PyPI version Documentation Status License: MIT

scibex brings Ibex BCR embeddings into the scverse ecosystem. It wraps the R Ibex package via rpy2 and stores results directly in AnnData.obsm, making it a drop-in complement to scirpy for B-cell receptor analysis.

Ibex encodes CDR3 (or CDR1+2+3) amino acid sequences from paired heavy and light chains using convolutional/variational autoencoders or a fast geometric transform.
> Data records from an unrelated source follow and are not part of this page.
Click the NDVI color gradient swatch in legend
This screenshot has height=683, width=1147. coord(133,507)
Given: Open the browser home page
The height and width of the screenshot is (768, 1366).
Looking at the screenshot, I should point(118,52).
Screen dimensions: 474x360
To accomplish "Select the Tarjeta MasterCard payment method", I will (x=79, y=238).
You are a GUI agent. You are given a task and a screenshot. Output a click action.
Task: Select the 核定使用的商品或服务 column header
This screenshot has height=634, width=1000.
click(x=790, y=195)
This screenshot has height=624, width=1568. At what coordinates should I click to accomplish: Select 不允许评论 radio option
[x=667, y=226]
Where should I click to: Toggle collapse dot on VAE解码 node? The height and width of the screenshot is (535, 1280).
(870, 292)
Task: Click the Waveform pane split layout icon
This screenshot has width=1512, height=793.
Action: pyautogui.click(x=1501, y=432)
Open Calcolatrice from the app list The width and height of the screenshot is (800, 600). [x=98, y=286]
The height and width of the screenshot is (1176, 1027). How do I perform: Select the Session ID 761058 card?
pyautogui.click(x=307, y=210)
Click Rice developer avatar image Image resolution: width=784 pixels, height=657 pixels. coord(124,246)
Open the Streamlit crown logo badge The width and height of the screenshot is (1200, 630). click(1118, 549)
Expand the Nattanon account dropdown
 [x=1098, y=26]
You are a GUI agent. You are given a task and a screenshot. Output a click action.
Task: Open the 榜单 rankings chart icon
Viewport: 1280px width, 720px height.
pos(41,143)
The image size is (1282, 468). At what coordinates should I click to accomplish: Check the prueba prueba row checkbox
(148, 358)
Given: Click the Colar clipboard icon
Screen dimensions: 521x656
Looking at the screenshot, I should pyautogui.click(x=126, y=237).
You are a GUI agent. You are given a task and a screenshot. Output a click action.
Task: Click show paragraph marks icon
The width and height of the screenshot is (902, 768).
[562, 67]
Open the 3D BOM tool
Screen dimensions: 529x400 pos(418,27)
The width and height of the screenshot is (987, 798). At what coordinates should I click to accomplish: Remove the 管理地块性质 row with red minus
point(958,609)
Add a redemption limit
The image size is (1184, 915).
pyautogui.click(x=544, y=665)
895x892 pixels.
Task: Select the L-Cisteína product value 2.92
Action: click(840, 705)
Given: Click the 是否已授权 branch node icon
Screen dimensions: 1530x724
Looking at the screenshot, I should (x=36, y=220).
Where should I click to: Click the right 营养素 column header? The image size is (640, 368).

The resulting low-dimensional embeddings can be combined with gene expression data for multimodal single-cell analysis.


Features

  • scirpy-native: reads chain sequences from obsm["chain_indices"]; writes embeddings back to obsm
  • Heavy and light chains: embed each independently then combine downstream
  • Multiple models: geometric baseline, CNN autoencoder, VAE, and expanded CDR1+2+3 variants
  • Multiple encodings: Atchley factors, Kidera factors, Cruciani properties, MSWHIM, tScales, one-hot
  • No manual sequence handling: scibex.tl.ibex(mdata, ...) does the full extract → embed → store pipeline

Installation

pip install scibex

scibex wraps the Ibex R package via rpy2. Install the R dependency from Python:

import scibex as ib
ib.install_r_deps()                            # into R's default library
ib.install_r_deps(lib_loc="/path/to/my/Rlib")  # into a specific directory
ib.install_r_deps(force=True)                  # force-reinstall everything

Or directly in R:

remotes::install_github("BorchLab/Ibex@devel")

If Ibex is in a non-default R library, call ib.setup(lib_loc=...) once before any embedding call:

ib.setup(lib_loc="/path/to/my/Rlib")

See the Installation docs for R environment troubleshooting (conda ABI mismatches, .Rprofile interference, keras setup).


Quick start

import scirpy as ir
import scibex as ib

# Load a scirpy MuData (chain_indices must already be populated)
mdata = ir.datasets.stephenson2021_5k()

# Embed heavy-chain CDR3 sequences → stored in mdata["airr"].obsm["X_ibex_heavy"]
ib.tl.ibex(mdata, chain="Heavy", key_added="X_ibex_heavy")

# Embed light-chain CDR3 sequences → stored in mdata["airr"].obsm["X_ibex_light"]
ib.tl.ibex(mdata, chain="Light", key_added="X_ibex_light")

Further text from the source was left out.